### Document segment
Consider exposing sort keys

Lucretiel commented 2 years ago

It would be nice if icu_collator had exported sort key types, in addition to Collator::compare. This would allow sort keys to be computed once (via sort_by_key or similar utilities), after which they only need to be compared (which I understand to be much simpler than the computation step, and also not locale-sensitive).

markusicu commented 2 years ago

There are pros and cons.

compare() can bail out as soon as there is a difference between the two strings.
Sort keys have to be computed for the whole string and all requested levels (according to the strength), and since they tend to be stored semi-permanently, they want to be compressed to be small.
As a result, computing sort keys is relatively slow, and gets amortized only when you sort really long lists of strings.
And sort keys need to be recomputed whenever the locale or the Unicode version or the tailoring data changes.

See

Lucretiel commented 2 years ago

That does all make sense. The main use case I'm interested isn't exactly a huge list of strings as much as a frequently sorted list of strings (essentially a React style UI system where elements are semi-frequently recomputed). However, I definitely understand that it may not be worth it (especially for strings that are more commonly dissimilar and therefore usually don't need a full sort key). I'll probably start by forking icu4x and doing some private benchmarking to see if there's any benefit before I re-open the proposal.

mpalmer commented 1 year ago

Any chance this could be considered for re-opening? I've got a use case where I can't do direct comparisons of the strings, and so sort keys are the only available solution.

markusicu commented 1 year ago

I've got a use case where I can't do direct comparisons of the strings, and so sort keys are the only available solution.

Could you please say more about your use case and why you “can't do direct comparisons of the strings”?

mpalmer commented 1 year ago

tl;dr: encryption.

Deep nerd dive:

I can't do direct comparisons of the strings because they're encrypted, and the service performing the comparison doesn't have the key to decrypt the strings in order to do a direct comparison (beyond the fact that decryption-for-comparison would be somewhat of a performance buzz-kill). Thus, just using compare isn't an option.

Of course, just encrypting the string and leaving the sort key unencrypted would be a massive information leak (because the sort key is a fairly close representation of the source string), but I'm also using an encryption scheme (order-revealing encryption) that can encrypt the numeric values in the sort key and allow them to be compared without revealing directly what the numbers are, which provides the ability to order the strings without directly knowing what they are.

### Stored records
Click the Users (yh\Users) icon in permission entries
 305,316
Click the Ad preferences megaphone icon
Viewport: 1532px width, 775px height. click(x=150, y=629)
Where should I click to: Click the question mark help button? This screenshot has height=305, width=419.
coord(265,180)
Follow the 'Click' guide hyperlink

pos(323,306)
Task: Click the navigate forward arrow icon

==

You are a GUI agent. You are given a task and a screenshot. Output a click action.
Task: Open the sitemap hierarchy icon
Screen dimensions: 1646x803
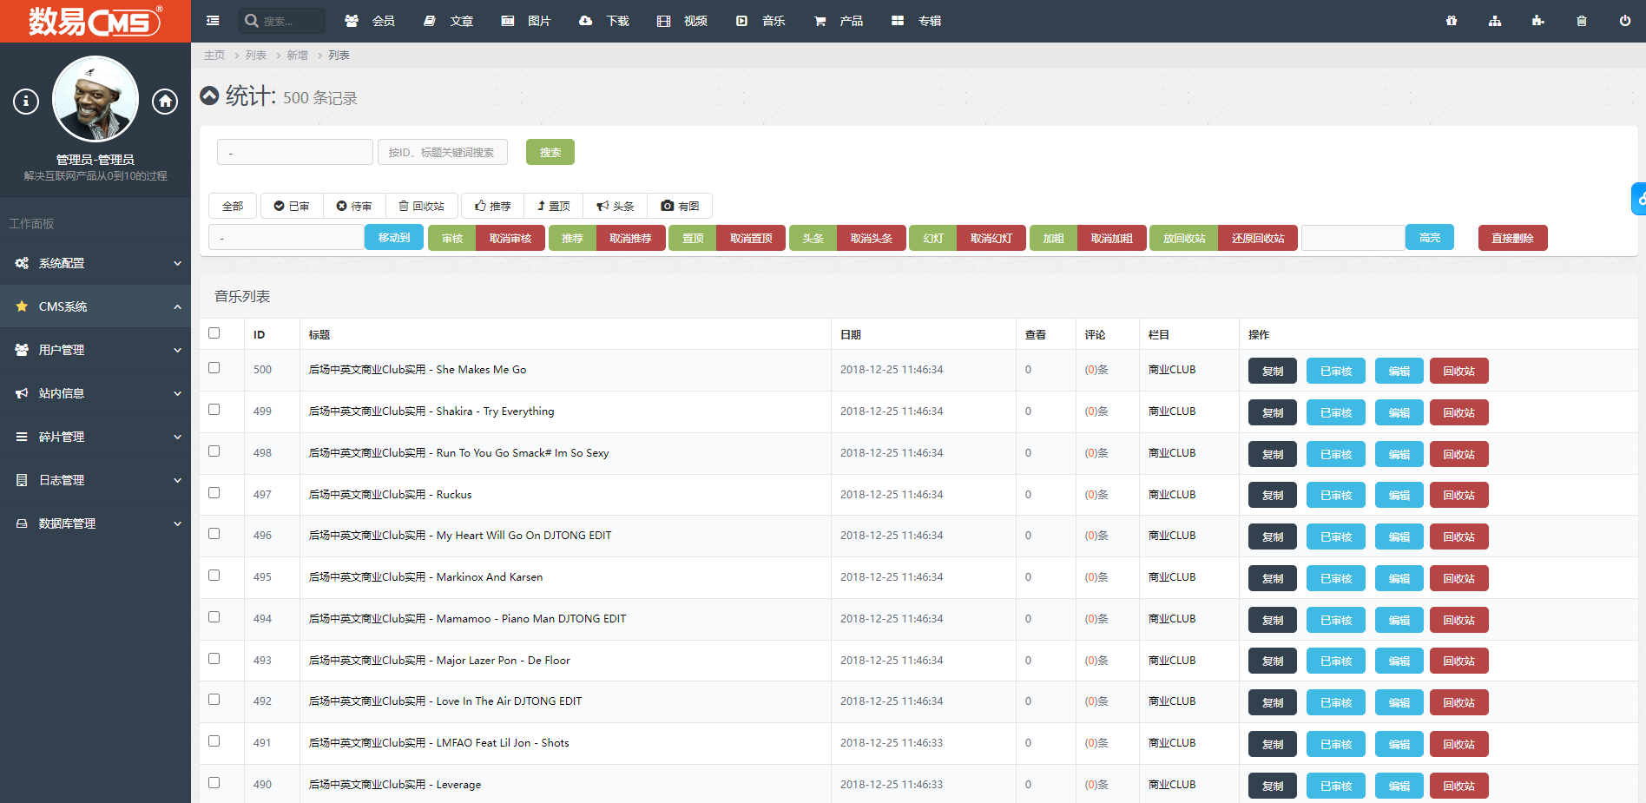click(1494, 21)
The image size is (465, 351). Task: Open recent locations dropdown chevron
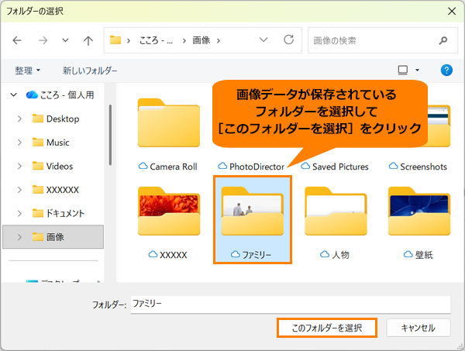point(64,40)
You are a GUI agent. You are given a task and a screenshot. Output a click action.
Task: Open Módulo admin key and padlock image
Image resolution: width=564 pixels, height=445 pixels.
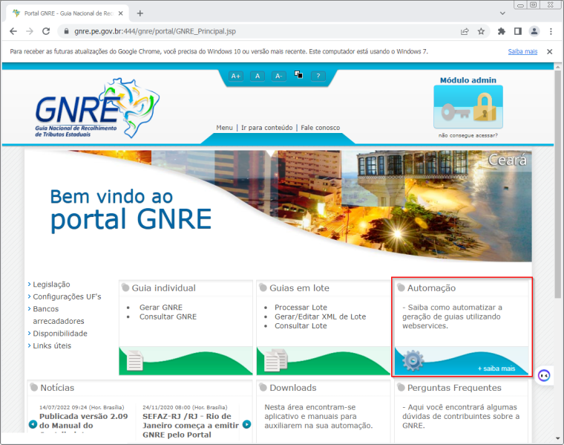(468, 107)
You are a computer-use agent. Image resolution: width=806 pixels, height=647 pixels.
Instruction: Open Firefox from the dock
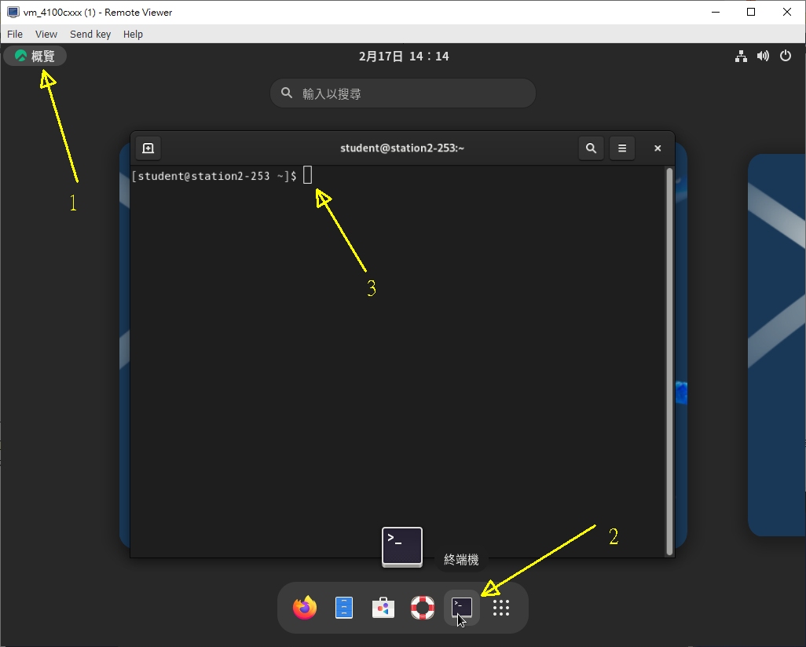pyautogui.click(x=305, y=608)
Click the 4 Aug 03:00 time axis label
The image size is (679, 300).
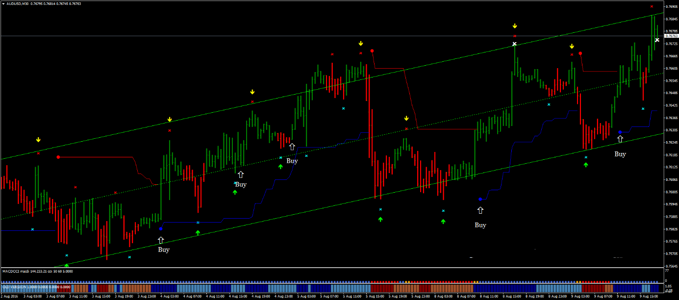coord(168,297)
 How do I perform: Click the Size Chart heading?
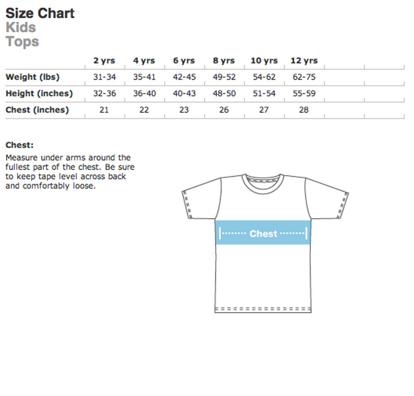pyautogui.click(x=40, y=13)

### Set of tasks
**a)** Duplicate the passage of the sort key discussion from "It would be" up to and including "tailoring data changes.".
**b)** In the sort key discussion, what type of encryption scheme can encrypt the numeric values in a sort key so that they can be compared without revealing the numbers?

### Task answers
**a)**
It would be nice if icu_collator had exported sort key types, in addition to Collator::compare. This would allow sort keys to be computed once (via sort_by_key or similar utilities), after which they only need to be compared (which I understand to be much simpler than the computation step, and also not locale-sensitive).

markusicu commented 2 years ago

There are pros and cons.

compare() can bail out as soon as there is a difference between the two strings.
Sort keys have to be computed for the whole string and all requested levels (according to the strength), and since they tend to be stored semi-permanently, they want to be compressed to be small.
As a result, computing sort keys is relatively slow, and gets amortized only when you sort really long lists of strings.
And sort keys need to be recomputed whenever the locale or the Unicode version or the tailoring data changes.

**b)** Order-revealing encryption.